Investing.com — Recent economic data has not made a “compelling case” for a super-sized interest rate reduction at the conclusion of the Federal Reserve’s latest two-day policy meeting this week, according to analysts at Standard Chartered (OTC:SCBFF).
With markets pricing in the beginning of an easing cycle that will bring rates down from a 23-year high of 5.25% to 5.5%, investors’ focus has centered around the scope of September’s decision.
According to the CME Group’s (NASDAQ:CME) closely-monitored FedWatch Tool, the odds of a 50-basis point cut this week — rather than a more traditional 25-basis point drawdown — currently stand at 65%.
The probabilities were even heading into last weekend, but bets for a jumbo cut were bolstered by media reports suggesting that such a reduction was still an option. Former New York Fed President Bill Dudley has also argued that a bumper cut was needed because short-term interest rates are “far above” a neutral level that neither helps nor hinders economic activity.

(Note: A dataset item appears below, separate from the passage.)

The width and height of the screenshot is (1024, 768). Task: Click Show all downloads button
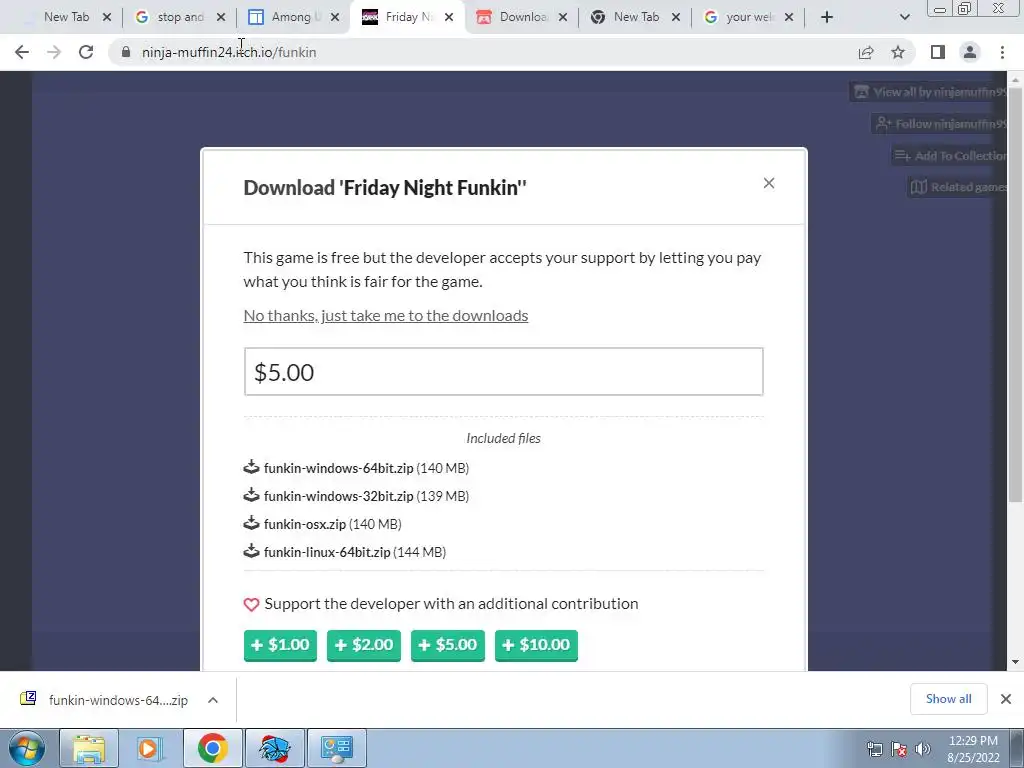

Indications of waning activity could spur the Fed act more aggressively to help prop up the economy. Officials are currently weighing lingering stickiness in recent consumer price growth data, as well as figures pointing to a loosening in the American labor market.

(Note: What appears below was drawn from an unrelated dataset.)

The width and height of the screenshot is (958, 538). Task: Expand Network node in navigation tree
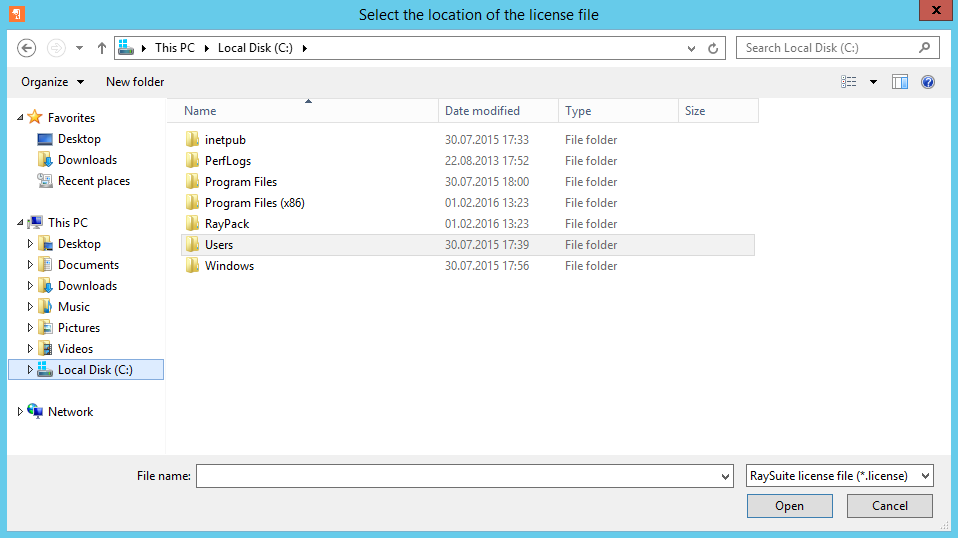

Fed Chair Jerome Powell said in August that the “time has come” to adjust monetary policy due to potential “downside risks” facing the jobs picture.
Even still, the StanChart analysts said in a note to clients on Monday that they are maintaining their forecast for a 25-basis point cut this month accompanied by a “clear message” from the rate-setting Federal Open Market Committee that it is on the lookout for reasons to slash borrowing costs by 50 basis points in the future.
The analysts said they would only support a deeper 50-basis point reduction in September if “all incoming labor and activity data were as clearly negative” as a gradual increase in the US unemployment rate throughout 2024. In August, the jobless rate in the world’s largest economy was at 4.2%, up from 3.7% in January.
“[T]he [unemployment rate] is isolated in showing an alarming deterioration,” the analysts said.
The StanChart analysts added that a half-point cut will not make sense until the the core personal consumption expenditures index — one of the Fed’s preferred measures of inflation that strips out volatile items like food and fuel — decelerates closer to 2% on an annualized basis. The figure stood at 2.6% in July, matching the pace of the prior month.
They also dismissed concerns that a shallower 25-basis point drawdown could dent asset markets, saying it is unlikely that trading conditions are “so fragile that a message of ‘not quite yet’ on a 50-basis point cut would lead to extended disappointment.”
Finally, they warned that a 50-basis point cut in September would dampen the impact of a more aggressive reduction later this year should labor demand weaken further.
“Starting the cutting cycle with 50 [basis points] will probably add to market pricing that is already aggressive on the easing side. There will be more subsequent confusion and market disruption if the unemployment rate remains in the low 4s and core PCE is flat,” the analysts said.